## TRECHO DO DOCUMENTO
:::::

Crença e dor – culpa, arrependimento, remorso, medo, tudo – vão tão juntos, que, para muitos leitores, a história de Sarah, Bendrix e Henry poderá parecer mais própria de uma pessoa que não crê. Mas para Greene, assim como em “O Poder e a Glória”, o relacionamento com o Mistério aprofunda a humanidade do homem mas não o afasta do sofrimento.

"Fim de Caso" virou filme em 1999 pelas mãos do diretor inglês Neil Jordan (que também dirigiu "Na Companhia dos Lobos", "Entrevista com o Vampiro" e "Michael Collins") cujo roteiro é bastante fiel ao livro. Estrelado pelos atores Stephen Rea, Julianne Moore e Ralph Fiennes, está disponível em DVD.

Biografia

Henry Graham Greene nasceu em 1904, na Inglaterra, mais conhecido como Graham Greene, foi escritor de romances, contos, peças teatrais e críticas literárias e de cinema. Formou-se na Universidade de Oxford, e começou sua carreira como jornalista, trabalhando como repórter e subeditor do The Times. Publicou cerca de 60 romances.
Durante a Segunda Guerra Mundial, de 1941 a 1943, trabalhou para o governo inglês no departamento de relações externas, dirigindo um escritório em Freetown, Serra Leoa. Muitos de seus romances, a partir de então, tiveram como tema ou pano de fundo a espionagem.

:::::

[Registros sobre a localização de elementos em telas]
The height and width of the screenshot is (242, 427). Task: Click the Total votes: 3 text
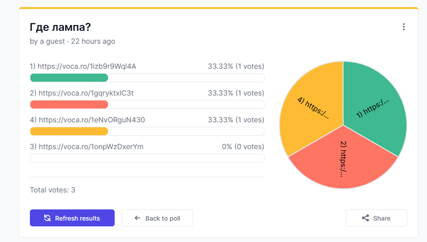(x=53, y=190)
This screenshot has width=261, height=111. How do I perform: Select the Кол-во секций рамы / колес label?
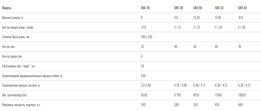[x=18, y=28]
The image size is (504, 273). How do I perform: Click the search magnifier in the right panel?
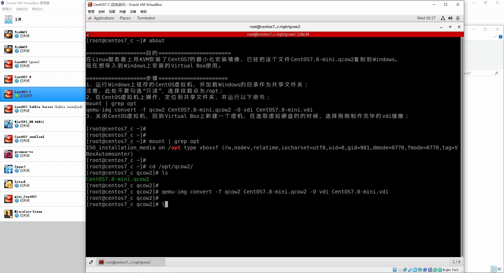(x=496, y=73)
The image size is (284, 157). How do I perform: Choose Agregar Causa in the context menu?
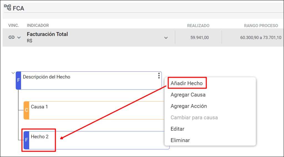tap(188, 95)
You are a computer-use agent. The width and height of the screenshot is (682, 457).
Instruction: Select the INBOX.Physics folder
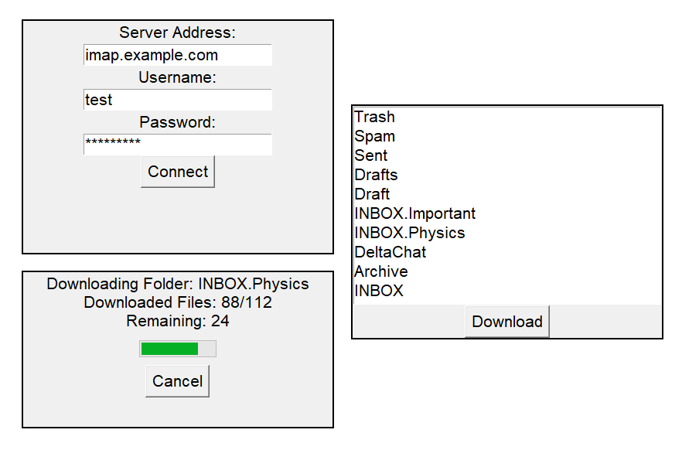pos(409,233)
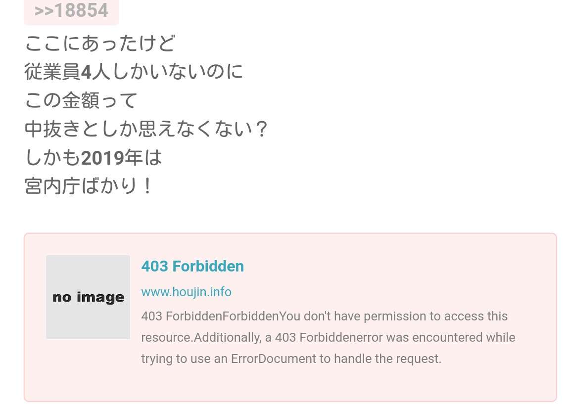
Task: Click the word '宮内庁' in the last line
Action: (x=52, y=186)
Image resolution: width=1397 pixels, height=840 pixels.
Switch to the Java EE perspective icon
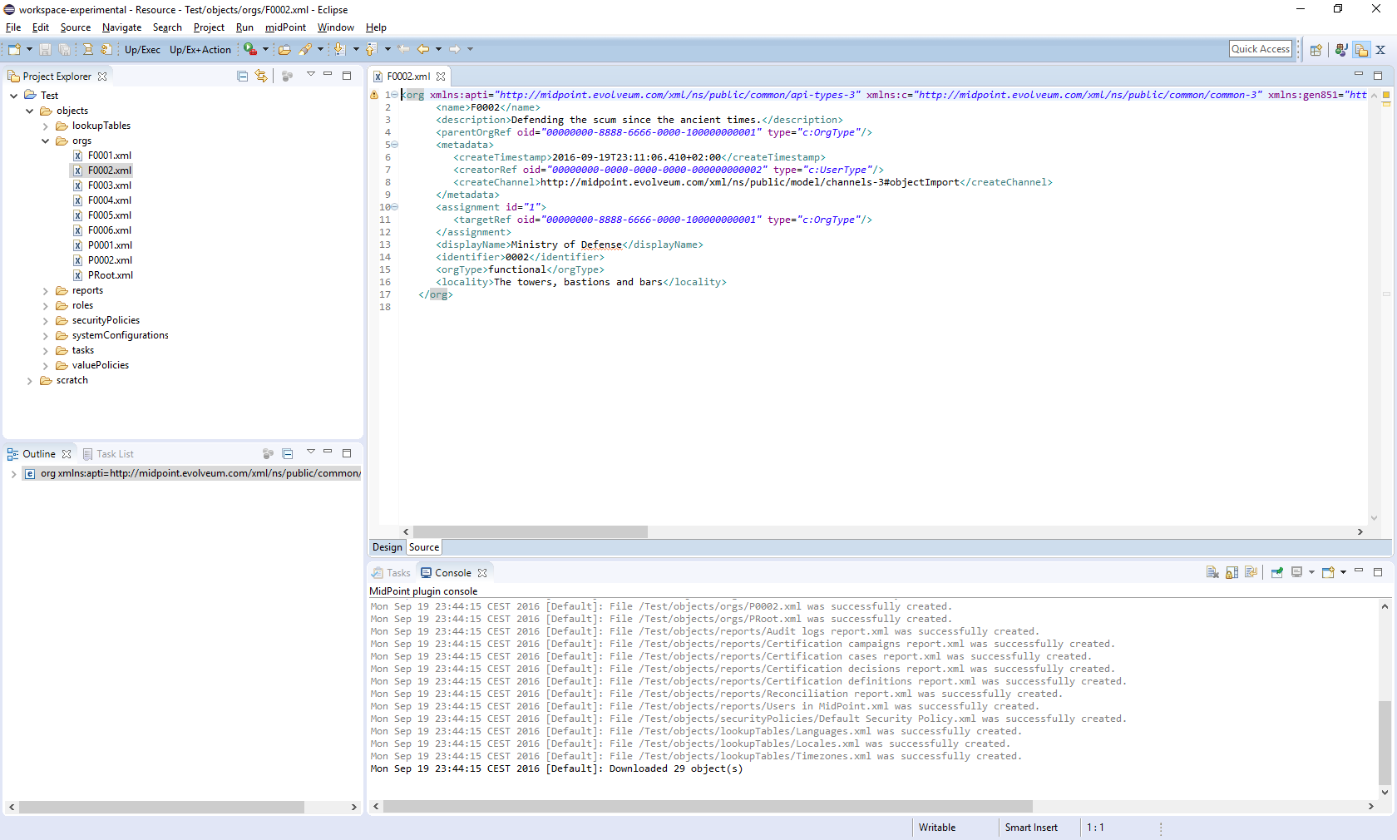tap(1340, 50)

:::::

## REQUISITO
Reescreva o trecho sobre Graham Greene começando nas palavras "Henry Graham Greene" e parando logo após "de 60 romances.". Nessa parte, troque o nome "Oxford" por "Cambridge".

## RESPOSTA ESCRITA
Henry Graham Greene nasceu em 1904, na Inglaterra, mais conhecido como Graham Greene, foi escritor de romances, contos, peças teatrais e críticas literárias e de cinema. Formou-se na Universidade de Cambridge, e começou sua carreira como jornalista, trabalhando como repórter e subeditor do The Times. Publicou cerca de 60 romances.